Please reproduce the entire listing exactly.
>>>
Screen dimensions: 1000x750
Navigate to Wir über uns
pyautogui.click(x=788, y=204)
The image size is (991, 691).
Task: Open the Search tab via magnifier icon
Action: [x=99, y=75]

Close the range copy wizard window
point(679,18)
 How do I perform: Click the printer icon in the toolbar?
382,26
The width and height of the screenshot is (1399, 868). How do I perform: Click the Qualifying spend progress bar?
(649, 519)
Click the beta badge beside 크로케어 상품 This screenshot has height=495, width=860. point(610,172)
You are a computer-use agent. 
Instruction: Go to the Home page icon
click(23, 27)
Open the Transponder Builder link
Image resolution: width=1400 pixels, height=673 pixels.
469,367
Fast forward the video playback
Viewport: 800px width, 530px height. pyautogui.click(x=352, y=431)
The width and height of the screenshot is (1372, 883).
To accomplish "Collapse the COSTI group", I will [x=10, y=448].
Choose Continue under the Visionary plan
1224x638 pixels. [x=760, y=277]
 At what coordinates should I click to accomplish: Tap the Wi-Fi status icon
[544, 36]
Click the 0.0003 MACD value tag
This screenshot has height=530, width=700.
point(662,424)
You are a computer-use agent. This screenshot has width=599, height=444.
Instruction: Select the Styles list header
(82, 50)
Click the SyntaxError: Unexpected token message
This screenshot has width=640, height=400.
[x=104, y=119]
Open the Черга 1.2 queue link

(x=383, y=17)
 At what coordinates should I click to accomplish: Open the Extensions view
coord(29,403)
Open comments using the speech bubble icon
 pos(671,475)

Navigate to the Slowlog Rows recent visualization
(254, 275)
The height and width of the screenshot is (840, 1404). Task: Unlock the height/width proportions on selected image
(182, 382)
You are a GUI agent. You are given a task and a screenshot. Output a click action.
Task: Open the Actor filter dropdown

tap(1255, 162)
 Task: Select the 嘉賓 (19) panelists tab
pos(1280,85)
<<<
■ ANSWER BOX
Screen dimensions: 1000x750
Navigate to Wir über uns
pyautogui.click(x=788, y=204)
The image size is (991, 691).
Task: Open the Search tab via magnifier icon
Action: [x=99, y=75]

Close the range copy wizard window
point(679,18)
 How do I perform: Click the printer icon in the toolbar?
382,26
The width and height of the screenshot is (1399, 868). How do I perform: Click the Qualifying spend progress bar?
(649, 519)
Click the beta badge beside 크로케어 상품 This screenshot has height=495, width=860. point(610,172)
You are a computer-use agent. 
Instruction: Go to the Home page icon
click(23, 27)
Open the Transponder Builder link
Image resolution: width=1400 pixels, height=673 pixels.
469,367
Fast forward the video playback
Viewport: 800px width, 530px height. pyautogui.click(x=352, y=431)
The width and height of the screenshot is (1372, 883).
To accomplish "Collapse the COSTI group", I will [x=10, y=448].
Choose Continue under the Visionary plan
1224x638 pixels. [x=760, y=277]
 At what coordinates should I click to accomplish: Tap the Wi-Fi status icon
[544, 36]
Click the 0.0003 MACD value tag
This screenshot has height=530, width=700.
point(662,424)
You are a computer-use agent. This screenshot has width=599, height=444.
Instruction: Select the Styles list header
(82, 50)
Click the SyntaxError: Unexpected token message
This screenshot has width=640, height=400.
[x=104, y=119]
Open the Черга 1.2 queue link

(x=383, y=17)
 At what coordinates should I click to accomplish: Open the Extensions view
coord(29,403)
Open comments using the speech bubble icon
 pos(671,475)

Navigate to the Slowlog Rows recent visualization
(254, 275)
The height and width of the screenshot is (840, 1404). Task: Unlock the height/width proportions on selected image
(182, 382)
You are a GUI agent. You are given a task and a screenshot. Output a click action.
Task: Open the Actor filter dropdown

tap(1255, 162)
 Task: Select the 嘉賓 (19) panelists tab
pos(1280,85)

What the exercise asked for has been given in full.